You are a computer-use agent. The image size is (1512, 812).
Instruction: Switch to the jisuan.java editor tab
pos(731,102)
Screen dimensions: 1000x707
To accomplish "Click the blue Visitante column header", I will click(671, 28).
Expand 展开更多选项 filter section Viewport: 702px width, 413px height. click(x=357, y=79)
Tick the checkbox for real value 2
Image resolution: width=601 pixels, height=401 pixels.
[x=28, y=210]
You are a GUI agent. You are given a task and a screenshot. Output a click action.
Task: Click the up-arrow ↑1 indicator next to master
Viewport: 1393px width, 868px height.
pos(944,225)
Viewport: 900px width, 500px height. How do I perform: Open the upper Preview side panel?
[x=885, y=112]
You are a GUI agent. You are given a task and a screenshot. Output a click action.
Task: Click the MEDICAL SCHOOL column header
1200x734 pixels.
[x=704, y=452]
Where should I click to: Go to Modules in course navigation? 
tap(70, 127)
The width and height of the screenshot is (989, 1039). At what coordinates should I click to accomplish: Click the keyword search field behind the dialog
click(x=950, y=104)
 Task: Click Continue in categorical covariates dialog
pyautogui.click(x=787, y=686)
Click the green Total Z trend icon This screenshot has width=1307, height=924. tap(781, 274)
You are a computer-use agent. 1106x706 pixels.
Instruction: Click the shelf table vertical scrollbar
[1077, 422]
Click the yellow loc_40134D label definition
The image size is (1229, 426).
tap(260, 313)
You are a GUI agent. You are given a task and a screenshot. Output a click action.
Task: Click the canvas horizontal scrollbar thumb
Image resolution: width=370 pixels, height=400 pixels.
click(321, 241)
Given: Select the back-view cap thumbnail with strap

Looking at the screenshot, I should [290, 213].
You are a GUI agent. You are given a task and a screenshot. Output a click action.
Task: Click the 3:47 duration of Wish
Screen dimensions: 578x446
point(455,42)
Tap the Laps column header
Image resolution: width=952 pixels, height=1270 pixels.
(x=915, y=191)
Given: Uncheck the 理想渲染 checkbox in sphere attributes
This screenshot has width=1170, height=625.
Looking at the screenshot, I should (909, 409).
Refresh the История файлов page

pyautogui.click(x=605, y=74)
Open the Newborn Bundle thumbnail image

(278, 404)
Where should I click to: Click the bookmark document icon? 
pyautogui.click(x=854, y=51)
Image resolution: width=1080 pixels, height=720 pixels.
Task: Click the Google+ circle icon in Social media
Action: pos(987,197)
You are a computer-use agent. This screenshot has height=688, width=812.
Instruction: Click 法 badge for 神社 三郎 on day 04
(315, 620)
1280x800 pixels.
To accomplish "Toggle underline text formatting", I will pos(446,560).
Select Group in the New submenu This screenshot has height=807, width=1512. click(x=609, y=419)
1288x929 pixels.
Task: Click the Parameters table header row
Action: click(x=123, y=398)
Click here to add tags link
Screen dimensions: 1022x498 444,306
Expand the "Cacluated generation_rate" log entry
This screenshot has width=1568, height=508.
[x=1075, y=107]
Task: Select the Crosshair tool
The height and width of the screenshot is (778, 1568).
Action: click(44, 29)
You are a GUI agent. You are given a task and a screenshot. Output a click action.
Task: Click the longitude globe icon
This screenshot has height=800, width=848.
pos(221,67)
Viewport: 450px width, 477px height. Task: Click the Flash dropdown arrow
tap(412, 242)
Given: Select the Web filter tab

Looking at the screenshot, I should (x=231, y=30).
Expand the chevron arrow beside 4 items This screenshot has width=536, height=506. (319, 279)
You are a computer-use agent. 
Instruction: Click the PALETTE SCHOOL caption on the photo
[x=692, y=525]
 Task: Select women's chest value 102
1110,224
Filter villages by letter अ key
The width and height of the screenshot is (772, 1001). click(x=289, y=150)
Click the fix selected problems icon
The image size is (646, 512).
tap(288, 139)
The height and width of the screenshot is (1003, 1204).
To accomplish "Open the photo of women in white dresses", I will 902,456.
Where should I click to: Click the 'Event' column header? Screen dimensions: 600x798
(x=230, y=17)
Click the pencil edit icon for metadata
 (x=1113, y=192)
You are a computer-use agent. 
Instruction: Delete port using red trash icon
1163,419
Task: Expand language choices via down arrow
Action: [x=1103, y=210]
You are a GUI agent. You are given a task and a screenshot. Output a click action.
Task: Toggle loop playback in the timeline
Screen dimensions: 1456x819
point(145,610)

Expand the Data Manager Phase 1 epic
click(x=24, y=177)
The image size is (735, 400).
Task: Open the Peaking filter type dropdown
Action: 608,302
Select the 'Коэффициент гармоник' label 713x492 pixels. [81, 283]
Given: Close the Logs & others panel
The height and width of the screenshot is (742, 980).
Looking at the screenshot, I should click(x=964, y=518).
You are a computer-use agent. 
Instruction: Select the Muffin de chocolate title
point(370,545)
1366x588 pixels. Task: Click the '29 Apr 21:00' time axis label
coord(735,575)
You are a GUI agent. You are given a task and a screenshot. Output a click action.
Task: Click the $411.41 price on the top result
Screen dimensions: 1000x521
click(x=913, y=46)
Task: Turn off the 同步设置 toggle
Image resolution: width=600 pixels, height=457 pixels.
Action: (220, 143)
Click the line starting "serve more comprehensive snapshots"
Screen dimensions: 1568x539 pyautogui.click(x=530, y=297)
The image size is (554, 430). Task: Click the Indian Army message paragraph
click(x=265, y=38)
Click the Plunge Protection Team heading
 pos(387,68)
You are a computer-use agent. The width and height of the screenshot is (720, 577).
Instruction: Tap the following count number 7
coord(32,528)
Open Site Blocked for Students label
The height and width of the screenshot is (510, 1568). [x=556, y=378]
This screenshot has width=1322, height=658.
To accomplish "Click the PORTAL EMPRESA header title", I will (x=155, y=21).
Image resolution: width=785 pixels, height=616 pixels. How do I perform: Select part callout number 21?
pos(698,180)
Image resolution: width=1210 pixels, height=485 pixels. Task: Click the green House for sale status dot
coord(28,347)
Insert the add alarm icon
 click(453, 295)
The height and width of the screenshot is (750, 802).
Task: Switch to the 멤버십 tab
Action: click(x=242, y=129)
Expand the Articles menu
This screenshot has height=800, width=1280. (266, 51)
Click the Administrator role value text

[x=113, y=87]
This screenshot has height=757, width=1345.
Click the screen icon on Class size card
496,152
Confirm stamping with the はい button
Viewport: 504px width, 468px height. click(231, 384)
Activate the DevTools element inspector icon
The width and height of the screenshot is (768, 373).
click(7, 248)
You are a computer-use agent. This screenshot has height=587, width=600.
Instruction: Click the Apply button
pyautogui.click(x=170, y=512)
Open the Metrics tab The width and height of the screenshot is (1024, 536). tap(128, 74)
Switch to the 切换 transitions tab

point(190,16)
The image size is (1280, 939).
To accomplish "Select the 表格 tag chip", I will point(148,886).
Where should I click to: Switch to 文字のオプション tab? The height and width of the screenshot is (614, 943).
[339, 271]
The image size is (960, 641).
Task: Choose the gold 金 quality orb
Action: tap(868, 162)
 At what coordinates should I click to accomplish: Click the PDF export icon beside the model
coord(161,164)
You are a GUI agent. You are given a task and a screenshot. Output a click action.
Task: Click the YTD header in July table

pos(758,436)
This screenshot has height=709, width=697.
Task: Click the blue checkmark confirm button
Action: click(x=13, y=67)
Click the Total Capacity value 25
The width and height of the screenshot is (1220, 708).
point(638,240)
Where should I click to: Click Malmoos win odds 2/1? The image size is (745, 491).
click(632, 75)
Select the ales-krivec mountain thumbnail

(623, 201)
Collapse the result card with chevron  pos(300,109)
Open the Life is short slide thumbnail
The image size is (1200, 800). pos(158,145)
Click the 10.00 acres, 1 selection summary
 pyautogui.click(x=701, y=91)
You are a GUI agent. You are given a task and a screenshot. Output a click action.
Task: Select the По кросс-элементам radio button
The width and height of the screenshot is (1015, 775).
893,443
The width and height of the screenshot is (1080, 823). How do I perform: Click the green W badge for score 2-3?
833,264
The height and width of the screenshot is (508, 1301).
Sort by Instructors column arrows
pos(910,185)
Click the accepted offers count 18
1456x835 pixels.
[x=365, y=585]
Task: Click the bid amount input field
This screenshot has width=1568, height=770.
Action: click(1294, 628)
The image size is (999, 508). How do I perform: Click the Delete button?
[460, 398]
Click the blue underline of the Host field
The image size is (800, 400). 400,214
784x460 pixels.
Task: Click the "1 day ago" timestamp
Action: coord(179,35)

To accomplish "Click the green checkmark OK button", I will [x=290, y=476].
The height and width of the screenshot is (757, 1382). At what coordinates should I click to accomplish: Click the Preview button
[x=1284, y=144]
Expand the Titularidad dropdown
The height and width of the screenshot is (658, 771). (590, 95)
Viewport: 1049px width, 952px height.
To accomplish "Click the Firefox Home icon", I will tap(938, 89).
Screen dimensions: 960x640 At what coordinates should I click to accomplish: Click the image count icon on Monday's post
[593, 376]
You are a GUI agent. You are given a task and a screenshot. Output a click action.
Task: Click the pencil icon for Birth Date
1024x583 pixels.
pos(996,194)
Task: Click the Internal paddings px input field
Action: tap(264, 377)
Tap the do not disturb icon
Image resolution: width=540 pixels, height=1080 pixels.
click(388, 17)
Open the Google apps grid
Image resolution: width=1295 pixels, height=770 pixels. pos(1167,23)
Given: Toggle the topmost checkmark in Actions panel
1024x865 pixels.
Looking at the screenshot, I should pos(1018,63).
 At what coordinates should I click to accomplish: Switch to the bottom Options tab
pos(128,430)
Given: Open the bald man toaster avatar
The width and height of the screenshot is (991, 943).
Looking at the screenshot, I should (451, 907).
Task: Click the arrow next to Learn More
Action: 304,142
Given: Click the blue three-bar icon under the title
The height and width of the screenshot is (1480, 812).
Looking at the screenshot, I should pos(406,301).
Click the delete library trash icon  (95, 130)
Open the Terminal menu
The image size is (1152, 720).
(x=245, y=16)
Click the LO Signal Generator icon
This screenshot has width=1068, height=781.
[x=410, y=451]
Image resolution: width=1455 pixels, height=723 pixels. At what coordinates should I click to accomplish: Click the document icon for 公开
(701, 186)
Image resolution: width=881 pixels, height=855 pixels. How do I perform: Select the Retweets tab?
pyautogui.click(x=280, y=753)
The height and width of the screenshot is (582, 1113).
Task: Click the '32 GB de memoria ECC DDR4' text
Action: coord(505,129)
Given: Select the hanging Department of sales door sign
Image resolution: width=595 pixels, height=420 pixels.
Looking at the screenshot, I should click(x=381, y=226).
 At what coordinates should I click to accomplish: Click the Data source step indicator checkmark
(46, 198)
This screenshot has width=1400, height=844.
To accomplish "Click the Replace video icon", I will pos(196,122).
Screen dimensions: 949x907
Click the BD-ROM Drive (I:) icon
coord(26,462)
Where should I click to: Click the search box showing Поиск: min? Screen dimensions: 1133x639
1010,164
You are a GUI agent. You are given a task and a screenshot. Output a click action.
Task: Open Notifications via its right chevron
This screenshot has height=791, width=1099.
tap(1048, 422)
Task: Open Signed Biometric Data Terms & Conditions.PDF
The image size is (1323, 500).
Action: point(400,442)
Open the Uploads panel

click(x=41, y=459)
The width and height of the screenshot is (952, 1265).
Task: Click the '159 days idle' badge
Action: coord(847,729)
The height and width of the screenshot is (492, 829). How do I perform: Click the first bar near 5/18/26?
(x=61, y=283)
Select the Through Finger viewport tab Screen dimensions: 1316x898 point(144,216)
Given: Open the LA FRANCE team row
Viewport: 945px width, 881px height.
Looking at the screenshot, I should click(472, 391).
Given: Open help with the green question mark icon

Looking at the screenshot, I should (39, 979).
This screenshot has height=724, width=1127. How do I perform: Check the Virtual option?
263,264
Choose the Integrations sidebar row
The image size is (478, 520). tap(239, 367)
---------------
- **DIRECTIONS FOR THIS TASK**
Search the listing for the word "chevron", and copy every line in which it is found.

- **RESPONSE BELOW**
Expand the chevron arrow beside 4 items This screenshot has width=536, height=506. (319, 279)
Collapse the result card with chevron  pos(300,109)
Task: Open Notifications via its right chevron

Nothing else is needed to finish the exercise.